Através do Skype, Sara Brandão conciliou os horários de Lisboa com os das suas antigas colegas de faculdade a trabalhar na Índia e no Brasil. O resultado foi o Rés-do-Chão, premiado com o terceiro lugar no concurso. Na preparação da candidatura houve, em Junho do ano passado, a contagem dos tais 160 pisos térreos vazios no bairro de São Paulo, relata outra das envolvidas no projecto, Marta Pavão.
"Muitas vezes mais de 50% dos pisos térreos das ruas estão desocupados. São números avassaladores", constatou a arquitecta, numa antiga mercearia, que após estar fechada durante 10 anos é a sede do projecto e oficina/espaço de exposição/loja para arrendatárias ligadas à moda.
O 3.º prémio do concurso foi totalmente investido pelas arquitectas na recuperação "muito minimalista" para conservar a "identidade e a memória" daquele espaço da rua Poço dos Negros. O grupo arrenda o local, mas sem pagar nada, pelo menos temporariamente. Ou seja, as arquitectas entram em acordo com o proprietário: reabilitam e ficam com um período de carência de renda definido consoante o dinheiro investido.

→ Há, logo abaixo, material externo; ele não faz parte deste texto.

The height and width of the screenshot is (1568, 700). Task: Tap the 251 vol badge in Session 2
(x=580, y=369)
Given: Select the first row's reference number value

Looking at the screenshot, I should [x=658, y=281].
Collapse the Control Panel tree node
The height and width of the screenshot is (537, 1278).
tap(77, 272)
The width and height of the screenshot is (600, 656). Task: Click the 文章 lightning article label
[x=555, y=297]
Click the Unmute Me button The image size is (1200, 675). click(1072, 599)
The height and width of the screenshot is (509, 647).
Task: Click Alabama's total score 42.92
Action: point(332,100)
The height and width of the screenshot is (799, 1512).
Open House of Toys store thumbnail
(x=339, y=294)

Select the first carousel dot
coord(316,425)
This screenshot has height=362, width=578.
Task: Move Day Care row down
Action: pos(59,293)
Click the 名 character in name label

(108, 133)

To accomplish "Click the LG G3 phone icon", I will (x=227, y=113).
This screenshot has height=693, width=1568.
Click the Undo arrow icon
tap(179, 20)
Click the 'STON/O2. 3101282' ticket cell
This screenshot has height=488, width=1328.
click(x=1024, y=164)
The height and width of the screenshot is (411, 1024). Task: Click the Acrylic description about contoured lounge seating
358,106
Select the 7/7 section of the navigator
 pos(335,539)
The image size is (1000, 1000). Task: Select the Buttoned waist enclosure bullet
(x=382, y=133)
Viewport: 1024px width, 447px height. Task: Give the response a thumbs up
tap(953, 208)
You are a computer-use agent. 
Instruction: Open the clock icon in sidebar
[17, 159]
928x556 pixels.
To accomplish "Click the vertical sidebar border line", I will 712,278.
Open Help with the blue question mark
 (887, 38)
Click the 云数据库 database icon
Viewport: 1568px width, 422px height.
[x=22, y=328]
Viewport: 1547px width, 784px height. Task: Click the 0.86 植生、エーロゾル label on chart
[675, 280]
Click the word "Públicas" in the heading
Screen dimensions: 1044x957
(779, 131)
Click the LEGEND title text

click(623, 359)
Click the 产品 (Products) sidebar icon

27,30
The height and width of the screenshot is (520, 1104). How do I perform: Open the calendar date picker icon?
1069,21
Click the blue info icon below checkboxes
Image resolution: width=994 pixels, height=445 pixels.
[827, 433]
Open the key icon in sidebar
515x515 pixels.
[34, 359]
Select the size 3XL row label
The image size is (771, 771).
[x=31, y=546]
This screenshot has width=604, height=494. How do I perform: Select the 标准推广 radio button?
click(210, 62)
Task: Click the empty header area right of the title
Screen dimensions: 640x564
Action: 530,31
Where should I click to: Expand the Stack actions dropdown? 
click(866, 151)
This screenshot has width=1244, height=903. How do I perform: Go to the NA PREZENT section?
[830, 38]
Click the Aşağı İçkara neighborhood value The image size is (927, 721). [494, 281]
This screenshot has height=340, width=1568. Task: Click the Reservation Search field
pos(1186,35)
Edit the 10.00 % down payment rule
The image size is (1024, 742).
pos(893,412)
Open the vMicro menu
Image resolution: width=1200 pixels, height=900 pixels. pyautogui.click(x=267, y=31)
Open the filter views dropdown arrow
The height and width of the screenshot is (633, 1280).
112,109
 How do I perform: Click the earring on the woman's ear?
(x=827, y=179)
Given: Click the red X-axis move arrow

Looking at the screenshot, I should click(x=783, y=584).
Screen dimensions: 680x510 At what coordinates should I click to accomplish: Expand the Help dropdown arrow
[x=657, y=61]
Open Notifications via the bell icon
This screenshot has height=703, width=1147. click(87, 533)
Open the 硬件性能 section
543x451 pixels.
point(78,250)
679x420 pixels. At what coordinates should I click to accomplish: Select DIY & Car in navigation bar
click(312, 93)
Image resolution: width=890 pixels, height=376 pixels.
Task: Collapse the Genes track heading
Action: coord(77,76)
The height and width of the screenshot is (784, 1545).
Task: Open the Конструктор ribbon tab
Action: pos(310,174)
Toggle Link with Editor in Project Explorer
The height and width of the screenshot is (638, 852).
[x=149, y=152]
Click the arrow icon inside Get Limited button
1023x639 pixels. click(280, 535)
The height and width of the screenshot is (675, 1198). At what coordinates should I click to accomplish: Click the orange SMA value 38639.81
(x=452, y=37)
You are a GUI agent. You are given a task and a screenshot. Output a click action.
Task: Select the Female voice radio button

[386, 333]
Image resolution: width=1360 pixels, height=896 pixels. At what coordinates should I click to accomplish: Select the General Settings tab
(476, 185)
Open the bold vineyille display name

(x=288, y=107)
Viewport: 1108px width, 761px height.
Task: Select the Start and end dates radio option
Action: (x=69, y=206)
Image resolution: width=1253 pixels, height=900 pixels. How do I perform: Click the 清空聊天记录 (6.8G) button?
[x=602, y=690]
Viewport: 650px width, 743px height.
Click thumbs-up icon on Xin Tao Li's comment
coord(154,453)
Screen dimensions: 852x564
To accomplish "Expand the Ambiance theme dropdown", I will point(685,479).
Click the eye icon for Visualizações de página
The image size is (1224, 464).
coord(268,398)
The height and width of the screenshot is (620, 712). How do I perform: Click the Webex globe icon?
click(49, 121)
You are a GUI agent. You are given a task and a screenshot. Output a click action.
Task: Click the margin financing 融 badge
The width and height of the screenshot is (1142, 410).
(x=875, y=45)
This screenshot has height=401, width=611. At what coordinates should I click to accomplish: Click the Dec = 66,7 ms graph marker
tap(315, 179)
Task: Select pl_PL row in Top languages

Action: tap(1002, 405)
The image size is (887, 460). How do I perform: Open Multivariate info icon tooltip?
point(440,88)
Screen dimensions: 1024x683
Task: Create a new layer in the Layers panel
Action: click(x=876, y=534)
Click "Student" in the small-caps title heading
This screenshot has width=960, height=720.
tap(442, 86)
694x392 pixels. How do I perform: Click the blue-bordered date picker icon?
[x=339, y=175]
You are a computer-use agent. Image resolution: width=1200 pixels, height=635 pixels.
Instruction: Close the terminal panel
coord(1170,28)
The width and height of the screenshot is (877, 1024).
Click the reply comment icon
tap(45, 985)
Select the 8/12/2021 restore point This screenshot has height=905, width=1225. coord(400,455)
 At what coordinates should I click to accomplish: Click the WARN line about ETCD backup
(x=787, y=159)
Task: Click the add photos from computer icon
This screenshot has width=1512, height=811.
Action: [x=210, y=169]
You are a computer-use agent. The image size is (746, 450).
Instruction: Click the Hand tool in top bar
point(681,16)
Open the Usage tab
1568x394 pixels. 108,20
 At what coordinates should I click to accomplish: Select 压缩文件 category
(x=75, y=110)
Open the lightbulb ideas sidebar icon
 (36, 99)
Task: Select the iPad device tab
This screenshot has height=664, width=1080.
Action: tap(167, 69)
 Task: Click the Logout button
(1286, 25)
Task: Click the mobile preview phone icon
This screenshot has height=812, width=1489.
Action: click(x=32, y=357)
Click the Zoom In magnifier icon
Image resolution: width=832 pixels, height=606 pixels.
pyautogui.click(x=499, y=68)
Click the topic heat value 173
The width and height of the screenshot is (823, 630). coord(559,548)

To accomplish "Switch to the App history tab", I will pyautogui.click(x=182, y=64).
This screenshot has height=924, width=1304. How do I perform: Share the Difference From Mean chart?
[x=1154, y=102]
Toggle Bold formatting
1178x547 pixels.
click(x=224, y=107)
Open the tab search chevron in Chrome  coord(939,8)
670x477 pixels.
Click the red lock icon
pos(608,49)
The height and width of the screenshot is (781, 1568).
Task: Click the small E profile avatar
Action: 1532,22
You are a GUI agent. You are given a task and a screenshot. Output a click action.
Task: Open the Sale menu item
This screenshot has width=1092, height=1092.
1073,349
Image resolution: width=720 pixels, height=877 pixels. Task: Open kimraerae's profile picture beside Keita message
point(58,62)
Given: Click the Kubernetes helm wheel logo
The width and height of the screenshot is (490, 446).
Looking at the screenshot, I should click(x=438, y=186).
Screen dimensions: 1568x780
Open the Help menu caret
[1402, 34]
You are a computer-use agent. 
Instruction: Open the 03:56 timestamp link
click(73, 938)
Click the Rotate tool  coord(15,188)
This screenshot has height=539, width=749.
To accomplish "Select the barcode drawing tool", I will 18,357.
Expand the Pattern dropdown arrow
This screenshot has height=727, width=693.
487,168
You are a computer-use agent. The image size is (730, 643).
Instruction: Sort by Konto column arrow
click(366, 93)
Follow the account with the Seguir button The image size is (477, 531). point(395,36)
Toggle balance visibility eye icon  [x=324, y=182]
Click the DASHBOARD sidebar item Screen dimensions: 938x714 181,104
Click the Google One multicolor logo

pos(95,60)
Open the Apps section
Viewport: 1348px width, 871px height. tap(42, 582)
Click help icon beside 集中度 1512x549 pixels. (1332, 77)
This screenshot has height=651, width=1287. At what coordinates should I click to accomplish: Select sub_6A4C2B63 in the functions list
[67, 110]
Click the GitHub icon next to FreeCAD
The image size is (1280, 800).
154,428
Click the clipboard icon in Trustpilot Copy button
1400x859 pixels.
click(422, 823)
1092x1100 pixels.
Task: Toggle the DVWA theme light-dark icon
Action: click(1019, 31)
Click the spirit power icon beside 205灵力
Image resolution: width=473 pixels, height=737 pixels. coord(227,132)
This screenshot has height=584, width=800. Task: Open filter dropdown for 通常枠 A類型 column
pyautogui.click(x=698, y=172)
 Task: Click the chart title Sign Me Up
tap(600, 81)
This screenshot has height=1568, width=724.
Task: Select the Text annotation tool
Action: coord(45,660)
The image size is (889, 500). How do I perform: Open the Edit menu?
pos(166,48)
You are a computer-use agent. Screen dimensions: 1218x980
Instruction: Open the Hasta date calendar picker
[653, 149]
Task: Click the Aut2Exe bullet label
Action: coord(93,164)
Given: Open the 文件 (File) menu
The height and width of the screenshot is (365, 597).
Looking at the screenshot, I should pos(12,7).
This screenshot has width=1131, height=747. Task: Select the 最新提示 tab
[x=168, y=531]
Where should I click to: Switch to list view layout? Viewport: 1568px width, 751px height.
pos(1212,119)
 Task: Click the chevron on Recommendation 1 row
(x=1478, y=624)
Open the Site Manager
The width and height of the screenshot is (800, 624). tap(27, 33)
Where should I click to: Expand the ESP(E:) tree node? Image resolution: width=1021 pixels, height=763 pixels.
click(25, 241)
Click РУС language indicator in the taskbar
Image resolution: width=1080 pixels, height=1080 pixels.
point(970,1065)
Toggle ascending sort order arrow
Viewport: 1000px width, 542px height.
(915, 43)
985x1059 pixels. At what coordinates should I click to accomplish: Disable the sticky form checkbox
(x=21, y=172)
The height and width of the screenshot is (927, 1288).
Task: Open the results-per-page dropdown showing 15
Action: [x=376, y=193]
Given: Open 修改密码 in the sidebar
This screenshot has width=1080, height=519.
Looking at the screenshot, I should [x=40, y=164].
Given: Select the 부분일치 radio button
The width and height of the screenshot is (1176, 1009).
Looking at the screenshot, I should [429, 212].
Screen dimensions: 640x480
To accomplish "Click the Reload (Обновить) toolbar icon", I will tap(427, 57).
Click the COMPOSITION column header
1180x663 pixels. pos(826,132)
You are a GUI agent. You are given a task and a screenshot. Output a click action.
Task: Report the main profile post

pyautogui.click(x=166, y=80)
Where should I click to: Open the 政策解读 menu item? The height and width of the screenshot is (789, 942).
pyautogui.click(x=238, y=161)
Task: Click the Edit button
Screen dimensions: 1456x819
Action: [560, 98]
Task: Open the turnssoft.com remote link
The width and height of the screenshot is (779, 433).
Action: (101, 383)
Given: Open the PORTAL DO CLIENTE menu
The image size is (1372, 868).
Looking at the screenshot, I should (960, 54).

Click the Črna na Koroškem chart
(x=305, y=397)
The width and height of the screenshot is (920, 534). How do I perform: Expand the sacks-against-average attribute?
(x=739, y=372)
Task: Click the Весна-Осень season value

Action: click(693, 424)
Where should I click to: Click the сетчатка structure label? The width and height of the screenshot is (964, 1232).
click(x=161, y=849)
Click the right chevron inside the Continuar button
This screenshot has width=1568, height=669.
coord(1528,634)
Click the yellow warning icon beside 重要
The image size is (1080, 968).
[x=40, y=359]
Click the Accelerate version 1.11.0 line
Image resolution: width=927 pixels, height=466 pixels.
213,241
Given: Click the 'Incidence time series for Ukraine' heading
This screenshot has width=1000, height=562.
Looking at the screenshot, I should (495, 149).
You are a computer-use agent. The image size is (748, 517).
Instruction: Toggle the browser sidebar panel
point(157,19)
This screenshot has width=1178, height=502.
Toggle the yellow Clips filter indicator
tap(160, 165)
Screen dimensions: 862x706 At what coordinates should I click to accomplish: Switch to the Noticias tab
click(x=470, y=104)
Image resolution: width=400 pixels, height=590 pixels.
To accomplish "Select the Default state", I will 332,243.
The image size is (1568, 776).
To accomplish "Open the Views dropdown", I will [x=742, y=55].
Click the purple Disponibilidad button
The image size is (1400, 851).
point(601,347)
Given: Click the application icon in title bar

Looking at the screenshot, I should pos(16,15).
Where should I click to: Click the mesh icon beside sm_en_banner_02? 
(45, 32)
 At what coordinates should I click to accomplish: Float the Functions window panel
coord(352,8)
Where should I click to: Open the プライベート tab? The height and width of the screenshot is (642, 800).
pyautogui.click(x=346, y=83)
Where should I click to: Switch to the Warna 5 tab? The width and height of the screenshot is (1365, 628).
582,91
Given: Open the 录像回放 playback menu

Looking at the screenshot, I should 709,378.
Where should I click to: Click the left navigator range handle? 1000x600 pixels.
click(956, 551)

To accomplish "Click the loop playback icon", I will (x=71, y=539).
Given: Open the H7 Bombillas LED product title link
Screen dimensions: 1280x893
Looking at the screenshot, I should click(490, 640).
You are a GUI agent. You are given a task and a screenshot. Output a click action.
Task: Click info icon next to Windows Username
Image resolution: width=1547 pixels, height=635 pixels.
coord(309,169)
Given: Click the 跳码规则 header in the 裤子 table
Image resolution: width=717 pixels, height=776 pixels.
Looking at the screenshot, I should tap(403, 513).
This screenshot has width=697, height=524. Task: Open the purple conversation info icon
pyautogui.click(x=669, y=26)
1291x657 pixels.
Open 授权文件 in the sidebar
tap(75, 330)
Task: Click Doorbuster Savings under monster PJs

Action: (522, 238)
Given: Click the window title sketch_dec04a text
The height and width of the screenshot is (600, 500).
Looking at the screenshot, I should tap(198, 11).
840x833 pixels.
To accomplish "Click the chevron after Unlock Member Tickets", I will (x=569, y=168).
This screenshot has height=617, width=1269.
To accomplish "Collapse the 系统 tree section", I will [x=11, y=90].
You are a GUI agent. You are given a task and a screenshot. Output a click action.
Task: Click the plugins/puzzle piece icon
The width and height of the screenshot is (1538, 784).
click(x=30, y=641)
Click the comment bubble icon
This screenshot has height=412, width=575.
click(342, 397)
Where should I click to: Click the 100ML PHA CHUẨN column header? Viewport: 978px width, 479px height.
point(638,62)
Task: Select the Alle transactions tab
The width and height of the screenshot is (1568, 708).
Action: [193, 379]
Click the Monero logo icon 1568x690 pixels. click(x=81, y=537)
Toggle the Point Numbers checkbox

O grupo de jovens subaluga então espaços de trabalho e de exposição, assim como promove eventos, num "reavivar" dos locais, da rua e da própria cidade. A antiga mercearia é "espécie de paradigma do problema que nós estamos, de alguma forma, a tentar solucionar", notou Marta Pavão, que enumerou algumas razões para tantos locais abandonados.
"Os senhorios, de alguma forma, estão escaldados com o mercado de arrendamento ou não acreditam na ocupação de um espaço comercial, que em vez de ter uma renda tradicional de cinco anos se reduz a um ano ou por seis meses", disse a arquitecta à agência Lusa, referindo ainda as situações da falta de recursos para as obras.
"Aqui entramos nós, que somos uma equipa de arquitectas que fazemos as obras e acordamos com o proprietário um período de carência na questão da renda. Fazemos a reabilitação primeiro, tornamo-nos arrendatárias e gestoras do espaço e depois subalugamos a pessoas que têm interesse em ocupar uma parcela e não um espaço inteiro", resumiu Marta Pavão.
A prioridade actual passa por "potenciar o espaço" e "criar uma rede de colaboração", até porque o projecto foi um dos escolhidos pelo BIP-ZIP, um programa municipal para potenciar parceiras locais. Por enquanto, uma outra definição que pode ser usada é a de "okupas modernas", como admitiu Marta Pavão à Lusa.